I had a conversation with my father over salary when he last visited a couple of weeks ago, and we were comparing his highest salary with my current one. As he was laid off in 1986 and never made more money at his subsequent jobs than in that year, his highest salary occurred in that year, and my highest salary is the one I have currently. He mentioned that it was quite amazing to have the ability to make what I do, and that it was great to see that the next generation was doing better than the previous one. Of course, I happened to think of inflation, and wondered whether I was actually doing better.
It turns out that I’m not! This can be demonstrated, using any online inflation calculator. (Here I’m using dollartimes.com
) Since my salary is double what my Dad was making in 1986, I can examine the phenomenon with any two numbers, the second of which is twice the first. Making the math easy, I chose $50,000 1986 dollars, to see what they would be worth in 2012.

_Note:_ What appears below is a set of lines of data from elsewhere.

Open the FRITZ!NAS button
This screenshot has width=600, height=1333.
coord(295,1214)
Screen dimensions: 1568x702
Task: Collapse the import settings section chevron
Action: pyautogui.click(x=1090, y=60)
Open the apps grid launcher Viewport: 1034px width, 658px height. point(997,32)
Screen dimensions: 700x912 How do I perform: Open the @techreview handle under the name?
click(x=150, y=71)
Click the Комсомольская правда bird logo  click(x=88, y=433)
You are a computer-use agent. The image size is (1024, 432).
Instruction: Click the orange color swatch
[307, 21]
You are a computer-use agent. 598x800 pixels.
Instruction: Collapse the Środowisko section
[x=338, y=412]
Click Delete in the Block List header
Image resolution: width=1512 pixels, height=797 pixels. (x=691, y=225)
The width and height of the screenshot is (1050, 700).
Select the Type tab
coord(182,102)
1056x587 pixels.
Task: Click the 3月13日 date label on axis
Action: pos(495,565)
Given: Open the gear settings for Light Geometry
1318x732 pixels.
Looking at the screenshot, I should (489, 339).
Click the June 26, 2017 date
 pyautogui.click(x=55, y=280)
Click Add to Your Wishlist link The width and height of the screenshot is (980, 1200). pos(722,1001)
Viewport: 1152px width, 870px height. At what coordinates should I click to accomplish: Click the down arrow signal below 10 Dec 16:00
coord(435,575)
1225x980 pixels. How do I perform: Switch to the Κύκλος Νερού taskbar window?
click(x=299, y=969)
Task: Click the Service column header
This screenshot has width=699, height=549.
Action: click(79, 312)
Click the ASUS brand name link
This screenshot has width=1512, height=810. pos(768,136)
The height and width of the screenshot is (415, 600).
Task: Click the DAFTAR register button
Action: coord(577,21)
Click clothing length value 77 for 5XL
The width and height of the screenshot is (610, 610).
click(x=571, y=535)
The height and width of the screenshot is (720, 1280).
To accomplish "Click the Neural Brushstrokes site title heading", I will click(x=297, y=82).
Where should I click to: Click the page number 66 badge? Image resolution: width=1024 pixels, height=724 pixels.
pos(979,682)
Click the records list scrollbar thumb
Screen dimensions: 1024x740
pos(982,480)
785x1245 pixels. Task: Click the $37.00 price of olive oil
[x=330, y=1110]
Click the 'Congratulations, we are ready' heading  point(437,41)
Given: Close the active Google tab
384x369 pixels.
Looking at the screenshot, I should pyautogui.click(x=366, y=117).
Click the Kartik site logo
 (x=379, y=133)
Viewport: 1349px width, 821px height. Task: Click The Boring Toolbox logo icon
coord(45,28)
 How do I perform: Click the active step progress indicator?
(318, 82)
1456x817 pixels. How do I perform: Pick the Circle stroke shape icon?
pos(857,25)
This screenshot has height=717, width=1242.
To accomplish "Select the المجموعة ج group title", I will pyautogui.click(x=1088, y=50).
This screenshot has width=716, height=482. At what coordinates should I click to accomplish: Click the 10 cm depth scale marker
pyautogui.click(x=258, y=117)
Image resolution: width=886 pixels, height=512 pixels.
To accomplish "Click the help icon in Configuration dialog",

It turns out that $50,000 dollars in 1986 is the equivalent of $103,235.13 today. That means that my double salary is actually LESS than the comparable salary of my father just twenty-six years ago. I would have to earn roughly 6.4% (the difference of $3,235.13 over $50,000) more than I do to make the equivalent salary that my Dad made in 1986. While these numbers are examples, the actual numbers tell the same story.
In just twenty-six years, the value of the dollar has gone down by more than 50%. My generation is doing worse than my Dad’s generation, and the American concept that succeeding generations do better is quickly falling by the wayside. This does not bode well for anyone, especially at the rate that our government continues to Operation Twist more printed money into the economy.